La ville, c’est Berlin, ville par excellence des employés, marquée par leur culture, transformée par elle. Kracauer arpente Berlin dix semaines durant, de jour comme de nuit, se rend sur les lieux de vie, de travail, de loisirs des employés. Il lit leur presse, fréquente leurs cinémas de quartier, écoute leur radio, leurs musiques, voit leurs films, lit leurs romans, les fait parler, accède même à certaines correspondances privées, entrant dans leurs appartements, goûtant leur cuisine, étudiant leur cadre de vie, la décoration des appartements, des chambres, scrutant leur sociabilité, bref, avant l’heure, se livrant à ce que l’école de Chicago nommera plus tard l’observation participante.
Kracauer explore en outre les espaces culturels qu’ils s’approprient ou qui leur sont dédiés, observe cette culture de masse qui émerge déjà et qui l’intrigue tant, tout comme il ne cesse d’interroger la fonction du cinéma dans leur urbanité, allant jusqu’à fouiller la nature et la circulation des images de la vie, du cinéma à la presse papier, images d’une vie aseptisée, embellie, et dont le principe moteur semble d’être d’escamoter la réalité sociale. Kracauer ne cesse non plus d’étudier les idéologies véhiculées par les trames narratives, des conversations les plus anodines aux études les plus doctes. Il étudie ces instruments de distraction qu’on développe alors et dont il vérifie combien ils recouvrent la désolation qui règne parmi les employé.
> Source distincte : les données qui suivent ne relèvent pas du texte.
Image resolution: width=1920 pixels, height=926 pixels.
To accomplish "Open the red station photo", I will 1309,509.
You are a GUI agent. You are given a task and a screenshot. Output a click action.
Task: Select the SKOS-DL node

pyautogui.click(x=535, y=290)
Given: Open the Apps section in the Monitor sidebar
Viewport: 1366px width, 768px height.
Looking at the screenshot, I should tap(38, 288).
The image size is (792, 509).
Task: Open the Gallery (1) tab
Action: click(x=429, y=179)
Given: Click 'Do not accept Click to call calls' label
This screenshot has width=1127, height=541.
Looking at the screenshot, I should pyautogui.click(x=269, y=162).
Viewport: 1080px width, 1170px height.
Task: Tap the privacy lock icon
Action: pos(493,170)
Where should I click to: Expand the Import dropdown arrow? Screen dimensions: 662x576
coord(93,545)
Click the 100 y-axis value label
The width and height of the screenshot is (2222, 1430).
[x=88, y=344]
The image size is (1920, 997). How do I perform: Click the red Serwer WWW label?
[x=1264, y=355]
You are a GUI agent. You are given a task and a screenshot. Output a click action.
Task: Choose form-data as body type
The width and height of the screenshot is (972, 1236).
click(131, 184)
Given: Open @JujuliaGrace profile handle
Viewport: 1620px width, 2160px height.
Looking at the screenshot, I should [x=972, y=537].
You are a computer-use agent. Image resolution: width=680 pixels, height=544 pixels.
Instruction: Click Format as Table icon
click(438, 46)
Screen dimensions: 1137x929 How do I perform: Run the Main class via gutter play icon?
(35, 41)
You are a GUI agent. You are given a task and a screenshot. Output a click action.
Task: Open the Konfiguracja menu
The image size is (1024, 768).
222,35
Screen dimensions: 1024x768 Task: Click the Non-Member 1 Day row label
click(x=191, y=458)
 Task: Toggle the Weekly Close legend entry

La culture et le sport pour horizon de soi, mais une culture faite pour mystifier une classe et lui faire oublier ce qu’il en coûte de s’asservir pareillement.
Car le constat qu’il fait est d’abord celui de la précarisation objective des employés allemands. Une précarisation que tous s’entendent à dissimuler, dissimulation qui elle-même ne cesse de révéler cette fausse conscience butée qui ne veut rien tant que prendre acte d’un prétendu clivage qu’il faut maintenir coût que coûte entre eux et les ouvriers…
Kracauer pose ainsi la diagnose d’un monde qui s’effondre et escamote cet effondrement. Le pire est à venir. Le pire viendra, il en est sûr. Il ne s’est pas trompé.
Mais son geste intellectuel vaut aussi pour sa singularité méthodologique. A l’intérieur de son analyse, Kracauer ne cesse de laisser affleurer de l’hétérogène. des bouts de dialogue dont il ne sait que faire, des descriptions, des commentaires…. Le tout dans des agencements qui permettent d’esquisser des interprétations. Comme dans une sorte de collage expressionniste dont il faut ensuite explorer les sens qu’il peut prendre, incongrus parfois.
Face au désarroi épistémologique des sciences sociales, sa méthode s’avère payante. Ecrit mosaïque, premier du genre sans doute, Kracauer nous dit quelque chose de ces rapports difficiles que la théorie entretient avec l’écriture et ses modes d’appréhension de la réalité avec le réel. Il expérimente ainsi une stratégie littéraire sans équivalent à son époque, pour tenter de répondre aux apories inhérents à la sociologie. Contre les faits méthodologiquement purs qui constituent le socle des sciences sociales, bien commodes en réalité dans leur souci d’accueillir les concepts pour mieux leur répondre, il construit une sorte de réalisme intellectuel méthodologiquement hétérodoxe, qui reste certes une configuration intellectuelle déroutante, mais ô combien éclairante…
Les Employés, Siegfried Kracauer, éd. Belles lettres, coll. Le goût des idées, sept. 2012, 145 pages, 13 euros, ean : 978-2251200170.